Most commonly isolated species were Enterococcus faecalis (76.9%) and Enterococcus faecium (16.9%). It was found that 43 per cent of the isolates were resistant to HLG and 16.9 per cent to vancomycin. Higher resistance was seen against fluoroquinolones, erythromycin, tetracycline and β-lactam drugs. However, 5.08 per cent strains were resistant to tigecycline. All vancomycin-resistant strains were sensitive to pristinamycin and one was resistant to linezolid. vanA and vanB gene were found in 15 and five isolates, respectively. The gene sequences were submitted to NCBI gene bank and accession numbers were obtained.

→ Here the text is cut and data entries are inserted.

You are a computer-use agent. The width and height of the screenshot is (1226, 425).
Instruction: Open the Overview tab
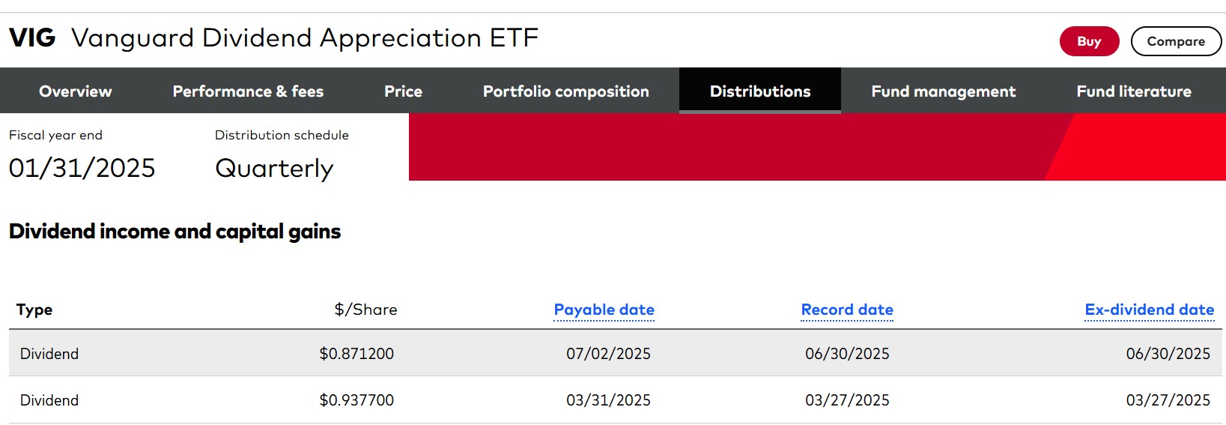click(76, 91)
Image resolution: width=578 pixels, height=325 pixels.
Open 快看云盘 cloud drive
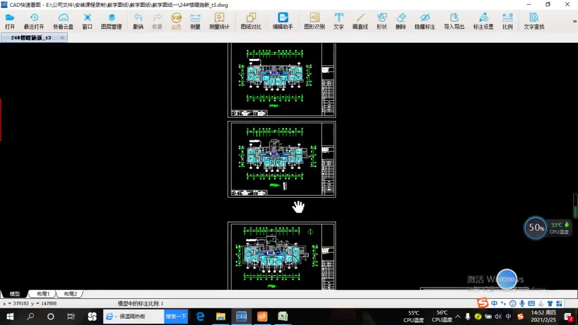63,21
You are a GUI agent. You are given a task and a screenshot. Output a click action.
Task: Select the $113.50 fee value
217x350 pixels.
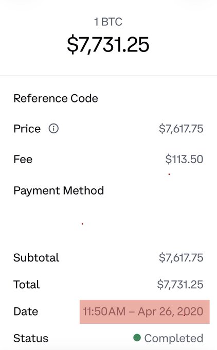coord(184,160)
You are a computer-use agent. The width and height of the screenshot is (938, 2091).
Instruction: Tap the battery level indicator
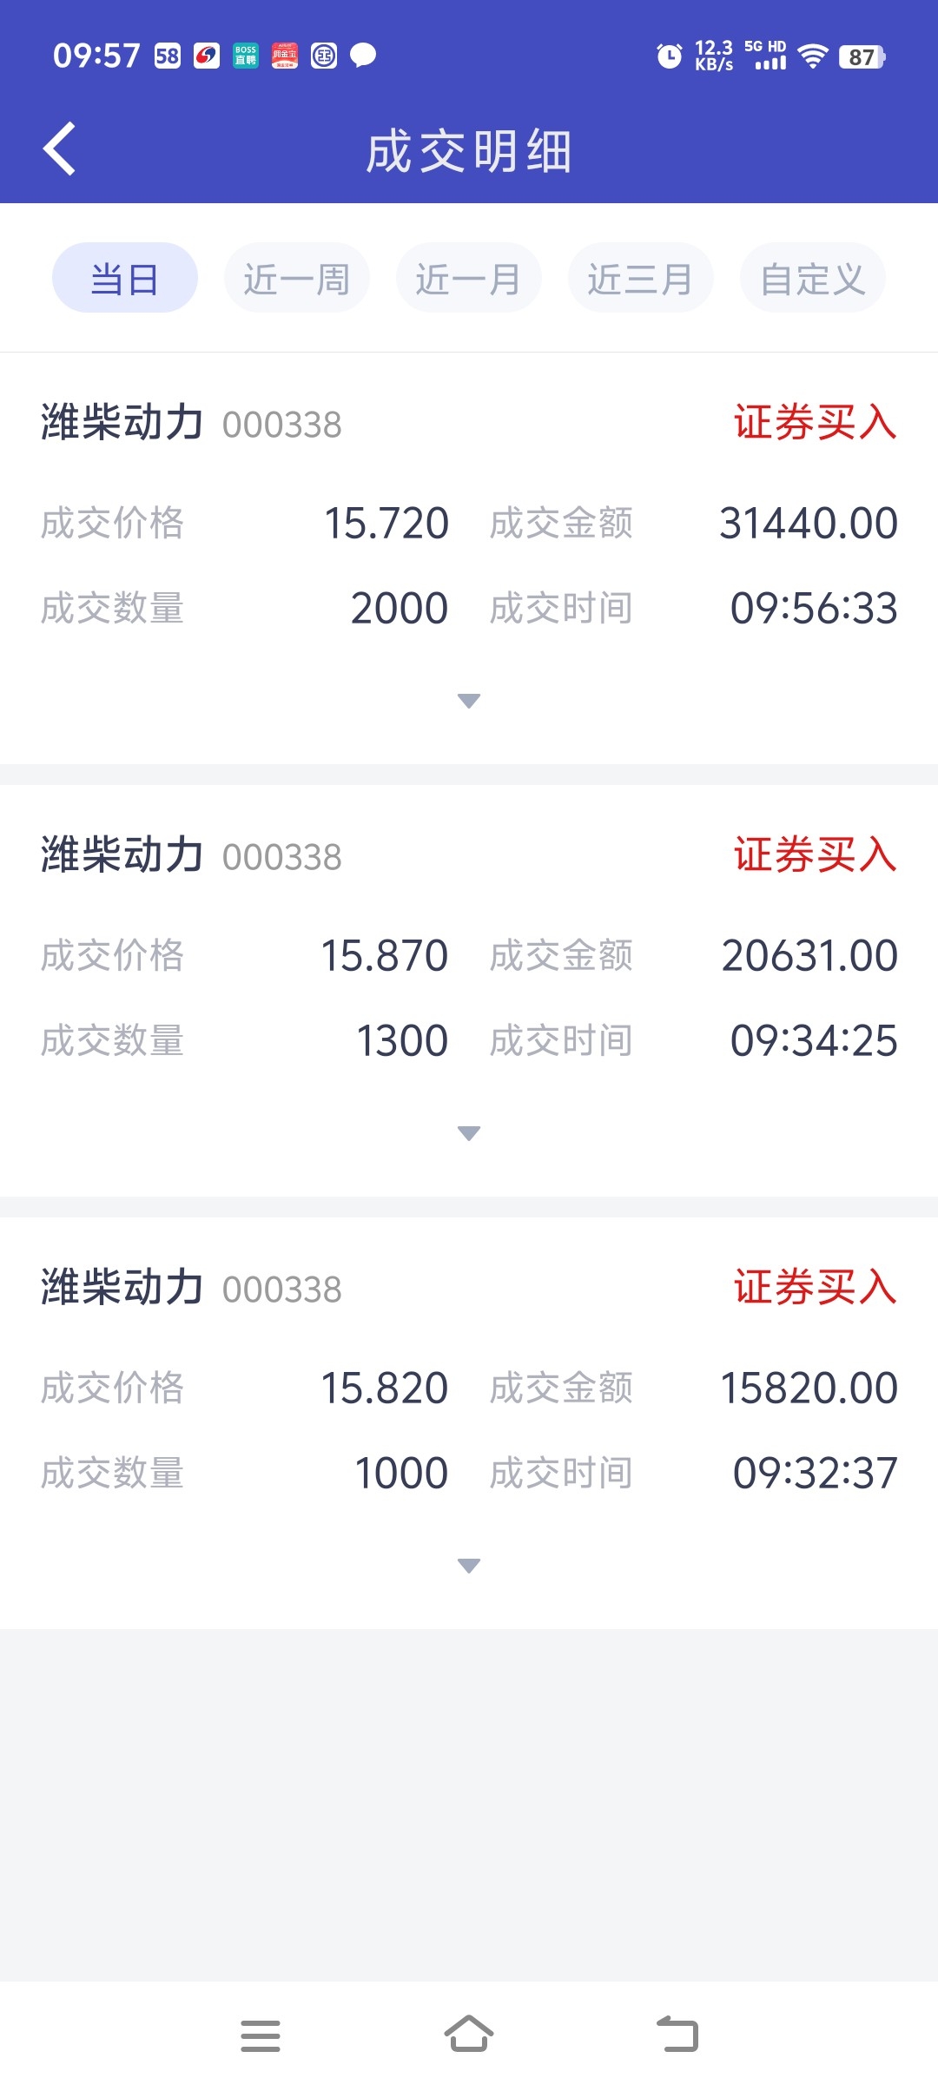(x=862, y=57)
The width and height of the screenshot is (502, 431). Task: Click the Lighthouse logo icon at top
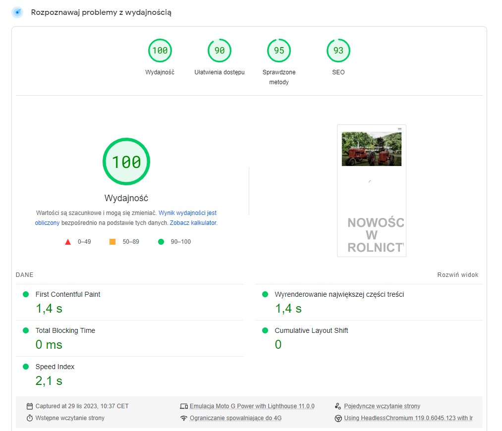(x=17, y=12)
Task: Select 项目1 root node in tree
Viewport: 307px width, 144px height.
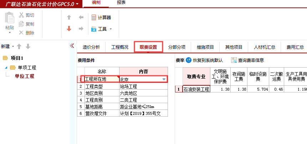Action: point(17,58)
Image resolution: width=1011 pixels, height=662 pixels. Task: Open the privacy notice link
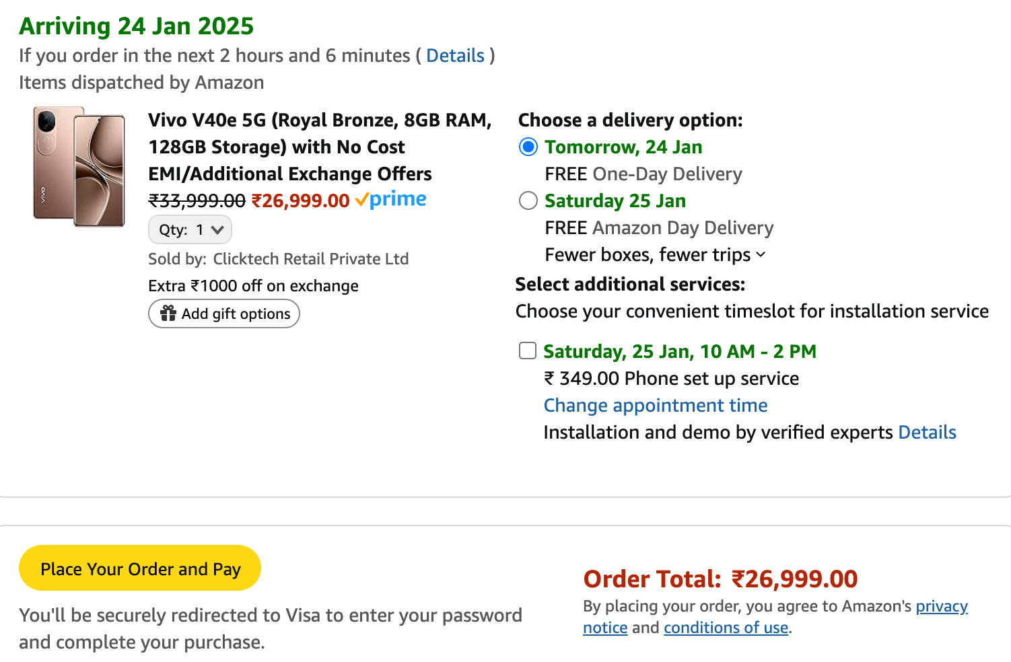(x=941, y=606)
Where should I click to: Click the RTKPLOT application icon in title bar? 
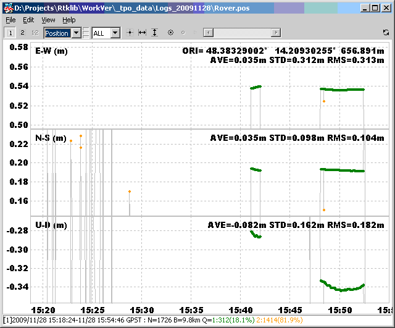(9, 8)
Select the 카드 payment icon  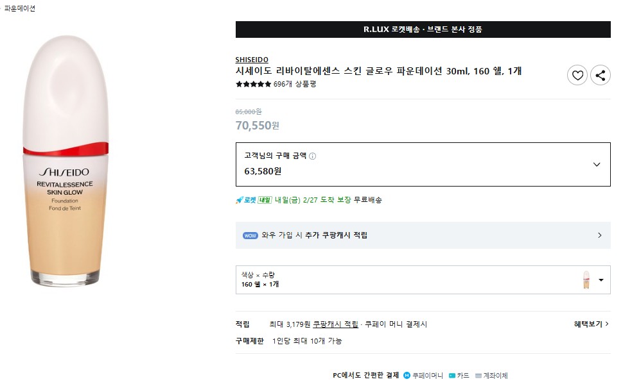click(x=452, y=376)
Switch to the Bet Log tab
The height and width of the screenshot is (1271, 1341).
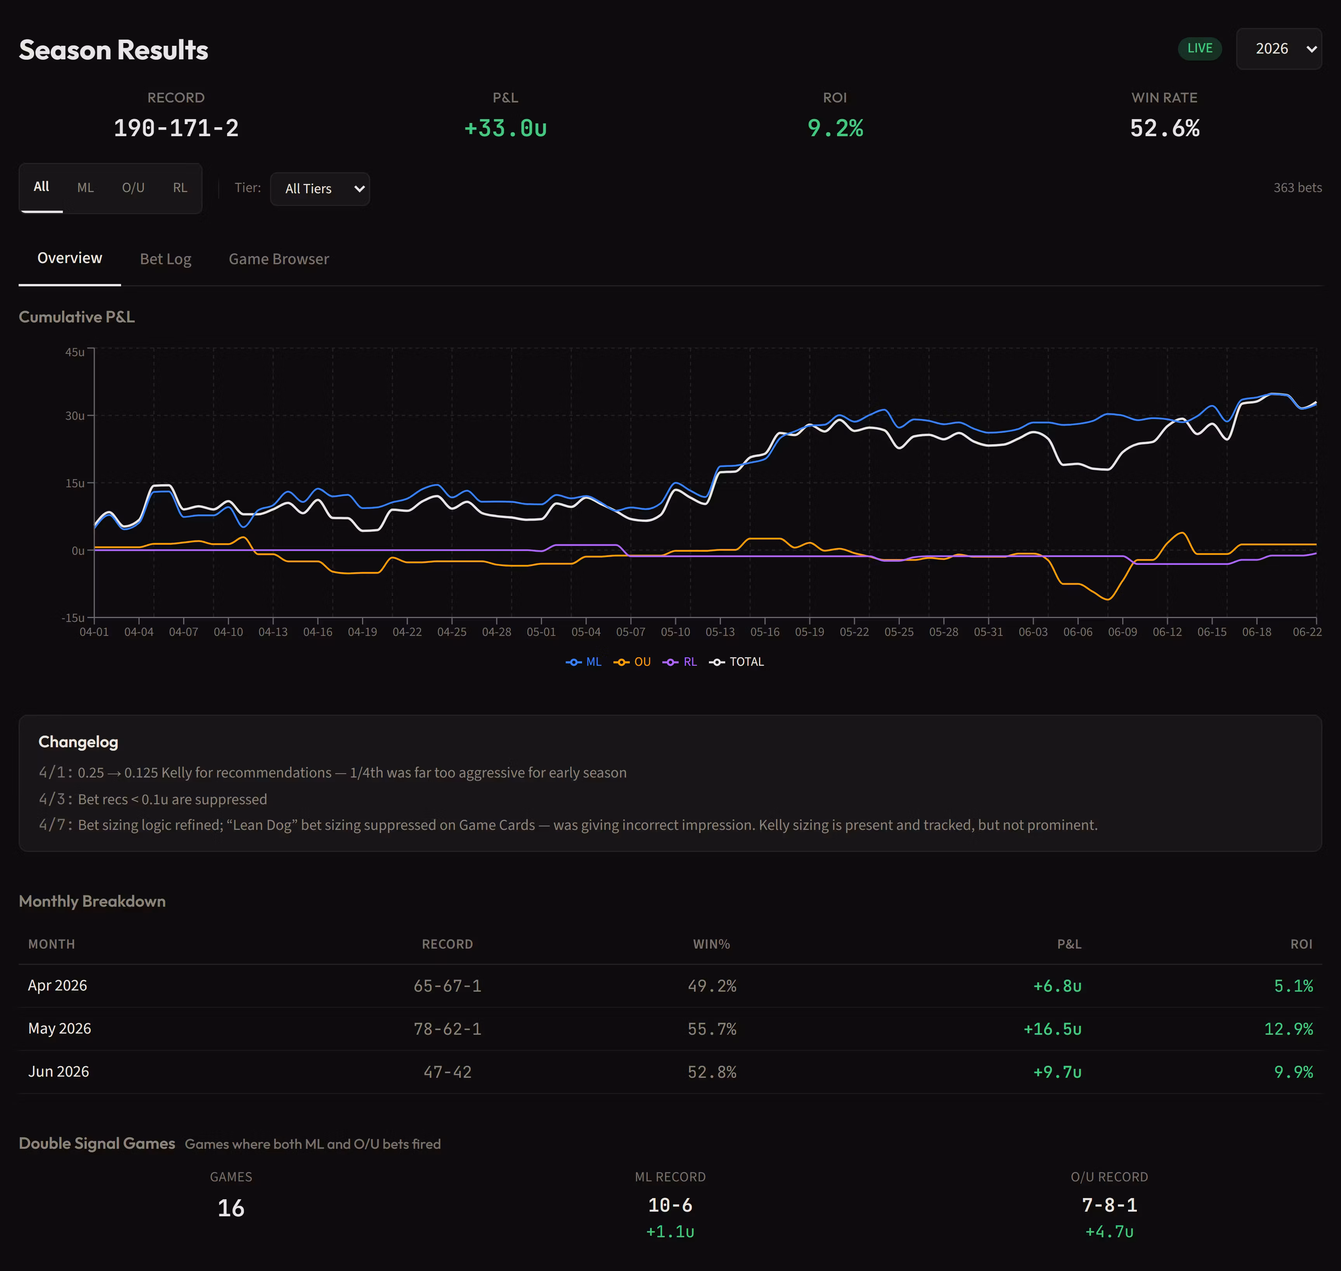165,259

Interpretation &conclusions:

The present study showed prevalence of vanA and vanB genes carrying Enterococcus in a tertiary care centre in north India. The emergence of resistance against drugs such as tigecycline and linezolid is a topic of concern as it will be a therapeutic challenge for physicians.

Keywords: Enterococcus, linezolid –resistance –tigecyline, vanA, vanB, vancomycin


Enterococci are commensal of the intestine but can be responsible for serious infections at other body sites, most commonly the urinary tract1. They show intrinsic as well as acquired resistance to a wide range of antibiotics2. A glycopeptide antibiotic like vancomycin is considered as the ‘last resort’ for treatment and is used only in case of gram positive infections where there is resistance against penicillin and cephalosporins3. However, over the last two decades, there has been a steep increase in cases of vancomycin resistance in Enterococci4. There is so far no composite data available about the trend in India, but as per sporadic reports, the prevalence of vancomycin-resistant Enterococci (VRE) in India was about one per cent in 2003, which got inflated up to 8.7 per cent in 20135,6,7. Similarly, increase in prevalence has been reported from Uttar Pradesh8 and Maharashtra9,10 and Sikkim11,12.

Vancomycin binds to amide bond of the D-alanyl-D-alanine sequence of the muramyl pentapeptide of the peptidoglycan and stops its elongation, ultimately inhibiting the microbial cell wall synthesis. VRE synthesizes altered binding sites like D-ala-D-lactate or D-ala-D-serine to which the vancomycin molecule fails to bind2. Nine different gene clusters (vanA, vanB, vanC, vanD, vanE, vanG, vanL, vanM and vanN) have been identified so far that are responsible for vancomycin resistance. These genotypes differ from each other in terms of transferability, resistance towards other glycopeptides and minimum inhibitory concentration (MIC) levels13,14. However, of these, vanA and vanB are most clinically relevant15. Both vanA and vanB genes are plasmid borne and confer acquired inducible high-level resistance to vancomycin. Unlike vanA, vanB strains are sensitive to teicoplanin. vanC is seen only in Enterococcus gallinarum, E. casseliflavus and E. flavescens. It is chromosomally encoded and bestows non-transmissible, low-level resistance towards vancomycin16. vanD is also chromosomally located and when present, strains show moderate-level resistance towards vancomycin and teicoplanin. vanE, vanG, vanL and vanN strains display low-level resistance to vancomycin but are sensitive to teicoplanin. Resistance profile of vanM is similar to that of vanA17. Studies done in India have shown the prevalence of vanA, vanB and vanC among the Enterococci isolated from clinical samples11,18,19.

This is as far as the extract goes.